Publié par michel le 18 avril 2011 à 15:31
Moi, Je me pose une question?
Pourquoi que les fonds de pension que nous recevons sont Impôsés et que nous avons tous payé cela durand notre vie de travail. Aujourd’hui, Nous ne recevons pas le montant aussi élevé que nous recevions alors que nous étions au travail. Il me semble que lorsque nous sommes rendu assez d’age avancé, nous devrions ne plus avoir à payer de l’Impôt sur des montants que nous avions accumulés durant toute notre Vie de travail. Les retraités ne devrait pas continués à faire vivre les travailleurs car Eux aussi gagnent de l’argent et s’en ramassent pour leur retraite. Merci et bonne chance pour Nos Élections. G.B.***
Publié par Gaétan Breton le 18 avril 2011 à 15:35
La culture est vitale, je m’accorde là dessus. Et moi aussi je suis inquiet de ce qui me semble comme un apprenti fasciste, Stephen Harper et son parti. Et le Parti Libéral n’est guerre mieux.
Mais il faudrait quand même se conscientiser que, faute de fondements solides, et à cause d’une hostilité injustifiée, notre culture et notre langue son sur le respirateur artificiel des gouvernements depuis trop longtemps. Pas qu’il faille déploguer, non! Mais il faudra bien trouver un remède.

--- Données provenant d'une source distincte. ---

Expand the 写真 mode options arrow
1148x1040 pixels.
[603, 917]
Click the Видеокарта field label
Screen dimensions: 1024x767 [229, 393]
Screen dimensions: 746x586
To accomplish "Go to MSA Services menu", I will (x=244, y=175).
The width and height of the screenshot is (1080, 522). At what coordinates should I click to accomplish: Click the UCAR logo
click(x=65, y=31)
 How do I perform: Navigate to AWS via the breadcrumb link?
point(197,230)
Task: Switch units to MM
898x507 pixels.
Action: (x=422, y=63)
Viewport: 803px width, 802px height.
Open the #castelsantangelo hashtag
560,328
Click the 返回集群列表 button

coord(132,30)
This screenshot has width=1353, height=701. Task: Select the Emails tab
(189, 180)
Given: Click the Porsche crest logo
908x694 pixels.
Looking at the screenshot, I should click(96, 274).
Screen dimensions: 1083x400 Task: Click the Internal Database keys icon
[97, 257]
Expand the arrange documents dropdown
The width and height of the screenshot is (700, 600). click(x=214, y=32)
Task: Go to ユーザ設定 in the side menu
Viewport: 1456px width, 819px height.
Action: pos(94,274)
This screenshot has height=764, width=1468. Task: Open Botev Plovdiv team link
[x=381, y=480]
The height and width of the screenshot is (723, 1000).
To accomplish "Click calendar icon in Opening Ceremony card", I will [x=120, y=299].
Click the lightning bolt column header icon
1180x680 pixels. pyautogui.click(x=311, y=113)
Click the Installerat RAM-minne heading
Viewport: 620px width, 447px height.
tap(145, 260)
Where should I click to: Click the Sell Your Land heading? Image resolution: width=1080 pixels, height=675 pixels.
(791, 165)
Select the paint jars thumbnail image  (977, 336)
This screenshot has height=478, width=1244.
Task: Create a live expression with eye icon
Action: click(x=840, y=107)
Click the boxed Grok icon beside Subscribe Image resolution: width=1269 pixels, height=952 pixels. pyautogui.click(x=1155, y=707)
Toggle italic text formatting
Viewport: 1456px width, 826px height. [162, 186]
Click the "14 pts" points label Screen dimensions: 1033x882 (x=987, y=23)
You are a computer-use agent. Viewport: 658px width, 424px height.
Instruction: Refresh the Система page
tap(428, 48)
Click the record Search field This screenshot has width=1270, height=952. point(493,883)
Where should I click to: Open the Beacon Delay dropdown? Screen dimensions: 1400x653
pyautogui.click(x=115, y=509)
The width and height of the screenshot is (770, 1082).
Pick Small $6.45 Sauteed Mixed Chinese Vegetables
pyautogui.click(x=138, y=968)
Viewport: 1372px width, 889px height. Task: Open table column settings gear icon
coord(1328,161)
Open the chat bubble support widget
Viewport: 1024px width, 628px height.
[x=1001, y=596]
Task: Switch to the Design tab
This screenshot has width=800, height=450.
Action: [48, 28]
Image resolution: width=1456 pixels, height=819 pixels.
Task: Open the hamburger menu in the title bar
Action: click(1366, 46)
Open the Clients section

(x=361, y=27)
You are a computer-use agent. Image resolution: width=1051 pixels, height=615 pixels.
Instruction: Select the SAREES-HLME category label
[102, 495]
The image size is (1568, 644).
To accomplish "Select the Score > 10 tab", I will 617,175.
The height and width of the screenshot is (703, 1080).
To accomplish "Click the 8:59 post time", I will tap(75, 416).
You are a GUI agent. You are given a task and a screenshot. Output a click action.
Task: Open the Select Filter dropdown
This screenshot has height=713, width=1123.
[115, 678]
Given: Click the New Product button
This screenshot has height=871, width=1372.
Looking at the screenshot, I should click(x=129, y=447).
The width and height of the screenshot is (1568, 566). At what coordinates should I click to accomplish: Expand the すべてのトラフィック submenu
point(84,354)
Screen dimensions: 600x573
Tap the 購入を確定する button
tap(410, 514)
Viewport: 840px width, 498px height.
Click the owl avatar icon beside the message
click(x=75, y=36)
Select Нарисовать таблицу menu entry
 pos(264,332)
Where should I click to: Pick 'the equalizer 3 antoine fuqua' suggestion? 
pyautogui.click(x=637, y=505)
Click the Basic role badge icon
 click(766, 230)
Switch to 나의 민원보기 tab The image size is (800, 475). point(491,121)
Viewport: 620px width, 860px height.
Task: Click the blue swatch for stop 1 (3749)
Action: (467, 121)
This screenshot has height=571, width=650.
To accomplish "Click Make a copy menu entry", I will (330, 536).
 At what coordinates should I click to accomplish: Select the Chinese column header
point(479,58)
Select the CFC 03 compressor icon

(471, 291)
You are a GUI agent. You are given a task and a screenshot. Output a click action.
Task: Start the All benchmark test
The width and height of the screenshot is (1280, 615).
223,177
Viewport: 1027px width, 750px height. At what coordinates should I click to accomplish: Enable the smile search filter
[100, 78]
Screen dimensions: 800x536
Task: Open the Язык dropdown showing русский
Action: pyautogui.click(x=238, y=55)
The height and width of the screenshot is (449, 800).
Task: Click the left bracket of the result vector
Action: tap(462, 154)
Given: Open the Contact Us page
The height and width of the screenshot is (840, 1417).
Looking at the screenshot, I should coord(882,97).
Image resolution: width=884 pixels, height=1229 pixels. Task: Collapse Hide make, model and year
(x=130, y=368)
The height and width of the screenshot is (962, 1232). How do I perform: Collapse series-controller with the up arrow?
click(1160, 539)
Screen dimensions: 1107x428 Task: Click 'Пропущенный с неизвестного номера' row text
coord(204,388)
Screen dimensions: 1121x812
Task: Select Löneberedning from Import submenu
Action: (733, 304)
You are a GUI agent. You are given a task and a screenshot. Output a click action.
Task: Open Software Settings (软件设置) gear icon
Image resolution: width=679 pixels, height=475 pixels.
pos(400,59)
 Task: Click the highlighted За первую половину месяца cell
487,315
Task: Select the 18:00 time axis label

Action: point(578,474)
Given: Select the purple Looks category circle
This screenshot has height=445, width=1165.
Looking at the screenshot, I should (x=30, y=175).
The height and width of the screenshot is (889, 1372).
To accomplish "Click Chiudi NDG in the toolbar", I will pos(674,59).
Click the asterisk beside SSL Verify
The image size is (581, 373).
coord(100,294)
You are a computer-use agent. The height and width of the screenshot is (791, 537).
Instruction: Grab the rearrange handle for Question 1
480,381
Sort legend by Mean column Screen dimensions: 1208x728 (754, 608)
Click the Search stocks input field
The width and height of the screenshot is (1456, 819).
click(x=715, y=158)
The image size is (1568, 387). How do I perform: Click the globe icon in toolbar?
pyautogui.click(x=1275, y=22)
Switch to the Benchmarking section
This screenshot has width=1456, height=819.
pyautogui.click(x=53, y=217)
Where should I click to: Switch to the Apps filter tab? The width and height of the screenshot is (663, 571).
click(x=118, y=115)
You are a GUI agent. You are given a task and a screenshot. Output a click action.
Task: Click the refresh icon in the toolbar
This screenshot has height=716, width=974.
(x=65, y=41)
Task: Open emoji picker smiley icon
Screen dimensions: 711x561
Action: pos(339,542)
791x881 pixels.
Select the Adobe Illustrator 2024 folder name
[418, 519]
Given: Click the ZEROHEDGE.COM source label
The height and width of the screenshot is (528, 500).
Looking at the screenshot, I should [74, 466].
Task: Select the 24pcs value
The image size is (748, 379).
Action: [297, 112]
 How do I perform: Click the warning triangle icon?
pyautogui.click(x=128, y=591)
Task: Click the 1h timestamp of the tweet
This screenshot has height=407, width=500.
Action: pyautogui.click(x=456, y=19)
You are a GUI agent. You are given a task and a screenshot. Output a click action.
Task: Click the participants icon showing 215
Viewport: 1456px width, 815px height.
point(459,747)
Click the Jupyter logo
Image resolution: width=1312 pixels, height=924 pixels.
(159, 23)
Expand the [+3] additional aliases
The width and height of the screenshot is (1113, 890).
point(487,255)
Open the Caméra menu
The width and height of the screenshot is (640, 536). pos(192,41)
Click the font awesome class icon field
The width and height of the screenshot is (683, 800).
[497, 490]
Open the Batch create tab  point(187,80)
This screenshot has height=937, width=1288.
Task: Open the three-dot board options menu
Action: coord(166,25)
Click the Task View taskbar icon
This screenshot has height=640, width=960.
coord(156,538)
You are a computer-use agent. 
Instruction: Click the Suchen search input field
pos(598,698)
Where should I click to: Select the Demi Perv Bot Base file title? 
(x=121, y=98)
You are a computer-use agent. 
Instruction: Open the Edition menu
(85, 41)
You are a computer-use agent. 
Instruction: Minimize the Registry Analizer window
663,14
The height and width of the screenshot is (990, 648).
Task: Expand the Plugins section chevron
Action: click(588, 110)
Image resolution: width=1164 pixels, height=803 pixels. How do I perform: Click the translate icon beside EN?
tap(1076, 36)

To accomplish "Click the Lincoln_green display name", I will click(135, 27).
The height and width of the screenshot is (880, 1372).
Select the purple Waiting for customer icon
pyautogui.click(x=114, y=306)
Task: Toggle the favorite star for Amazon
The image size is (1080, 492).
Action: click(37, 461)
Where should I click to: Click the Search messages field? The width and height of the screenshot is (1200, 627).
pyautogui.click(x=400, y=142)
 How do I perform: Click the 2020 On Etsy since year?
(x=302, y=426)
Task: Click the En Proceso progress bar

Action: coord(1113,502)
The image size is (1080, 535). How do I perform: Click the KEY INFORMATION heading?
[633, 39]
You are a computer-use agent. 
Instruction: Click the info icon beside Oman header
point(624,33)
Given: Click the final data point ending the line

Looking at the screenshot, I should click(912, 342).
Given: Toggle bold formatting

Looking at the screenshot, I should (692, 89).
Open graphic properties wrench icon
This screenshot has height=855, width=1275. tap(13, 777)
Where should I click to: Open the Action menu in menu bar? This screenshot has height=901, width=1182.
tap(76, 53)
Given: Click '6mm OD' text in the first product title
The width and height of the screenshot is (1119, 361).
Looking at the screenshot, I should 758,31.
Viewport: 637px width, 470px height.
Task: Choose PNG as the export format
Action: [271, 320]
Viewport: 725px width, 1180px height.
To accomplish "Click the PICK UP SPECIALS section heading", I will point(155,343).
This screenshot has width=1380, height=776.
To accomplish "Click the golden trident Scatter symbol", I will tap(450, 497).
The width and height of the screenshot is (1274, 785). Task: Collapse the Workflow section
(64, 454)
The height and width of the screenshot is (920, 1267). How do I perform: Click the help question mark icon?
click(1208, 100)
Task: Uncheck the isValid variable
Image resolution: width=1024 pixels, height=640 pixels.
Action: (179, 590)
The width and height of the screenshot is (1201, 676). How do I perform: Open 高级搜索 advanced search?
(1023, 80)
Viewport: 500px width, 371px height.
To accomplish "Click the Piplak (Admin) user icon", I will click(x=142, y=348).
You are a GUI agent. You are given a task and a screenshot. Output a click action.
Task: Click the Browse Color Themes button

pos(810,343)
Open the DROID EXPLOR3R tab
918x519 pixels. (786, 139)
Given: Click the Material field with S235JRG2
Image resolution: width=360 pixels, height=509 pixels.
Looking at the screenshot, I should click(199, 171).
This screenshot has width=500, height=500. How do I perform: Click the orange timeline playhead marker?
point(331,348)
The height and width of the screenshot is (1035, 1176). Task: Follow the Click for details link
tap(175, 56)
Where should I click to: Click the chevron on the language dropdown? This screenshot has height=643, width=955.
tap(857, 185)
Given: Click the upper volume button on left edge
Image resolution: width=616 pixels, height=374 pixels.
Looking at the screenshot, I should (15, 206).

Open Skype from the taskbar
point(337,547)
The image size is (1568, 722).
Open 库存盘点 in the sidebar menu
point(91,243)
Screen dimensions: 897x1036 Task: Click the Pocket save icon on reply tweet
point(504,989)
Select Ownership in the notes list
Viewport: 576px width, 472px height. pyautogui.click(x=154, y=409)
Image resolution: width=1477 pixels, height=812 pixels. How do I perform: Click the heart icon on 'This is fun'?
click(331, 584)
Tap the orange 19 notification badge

Parce que moi j’en ai assez de me taper des films et des téléromans que les auteurs font trop souvent pour se faire plaisir à eux même. Mais quoi, si c’est le cotoyen qui finance leurs oeuvres,
Stephane Russell Reply:
avril 18th, 2011 at 20:04
Leurs oeuvres, est-ce qu’ils ne devraient pas faire des films pour nous plutôt? Logiquement, quand on produit quelque chose, ça doit quand même trouver preneur.
Ok, ça reste des produits culturels. Mais une culture vibrante n’a pas tant besoin d’aide normalement. D’une part les artistes et auteurs doivent voir à donner, tant que possible, au public ce qu’il veut, et le publi doit voir à encourager ceux qui ont du talents.
Publié par Stephane Russell le 18 avril 2011 à 19:59
Si Stephen Harper (et donc l’Alberta) est contre la culture, comment se fait-il qu’on mentionne souvent la « culture-albertienne » si elle n’existe pas? Le gouvernement n’a pas a s’occuper du message que les artistes souhaitent faire valoir.
De toute maniere, ici au Quebec plus que partout ailleurs on aurait encore Quebecor pour vous aoder et dans les faits, c’est ca qu’il faut comprendre : l’art est un marché, et comme dans chaque type d’industrie, y’en a qui reussissent et qui deviennent influents tandis que d’autre font faillites.